На негнущихся ногах Шаста оседлал Бри и кое-как взобрался коню на спину. Весь день напролет Бри шел легкой рысью; его так и подмывало пуститься в галоп, но он понимал, что Шаста не выдержит скачки. Под вечер они спустились по крутому склону в долину, где пряталась приморская деревушка. На околице Шаста спешился и отправился за снедью; пока он покупал хлеб, лук и редис, Бри обошел деревню и встретил мальчика на дальней стороне. Еды мальчику хватило на два дня; вечером второго они с Бри вновь разделились — один пошел за провизией, другой пустился в обход.

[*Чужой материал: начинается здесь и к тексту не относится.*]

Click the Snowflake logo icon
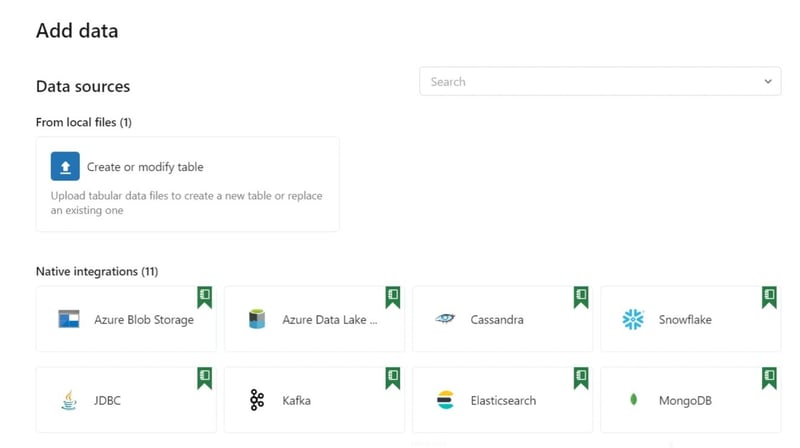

И с тех пор они поступали так всякий раз, когда Шасте требовалась еда.
Каждый новый день казался мальчику лучше предыдущего. О прежней жизни он почти не вспоминал, его мышцы становились все тверже, и с коня он падал все реже и реже. Впрочем, Бри продолжал ворчать — мол, как сидел ты на мне мешком с мукой, так и сидишь. «С тобою на спине, — прибавлял конь, — я бы постыдился выйти на тракт». Однако, несмотря на свое ворчание, Бри оказался неплохим наставником. И то сказать — кто как не лошадь может научить верховой езде? Они скакали рысью и галопом, Шаста научился держаться в седле, даже когда конь резко останавливался или вдруг кидался в сторону (Бри твердил мальчику, что в бою надо быть готовым ко всему). И конечно же, Шаста просил Бри поведать о битвах, в которые конь носил своего хозяина-таркаана. И Бри рассказывал — о марш-бросках, о переправах через бурные реки, об атаках пехоты и жестоких кавалерийских сечах, в которых лошади дерутся наравне с людьми: кусают, бьют копытами, топчут, встают на дыбы, чтобы их всадники обрушили на врагов свои мечи и топоры с удвоенной силой. Правда, обо всем этом Бри рассказывал вовсе не так часто, как хотелось бы Шасте.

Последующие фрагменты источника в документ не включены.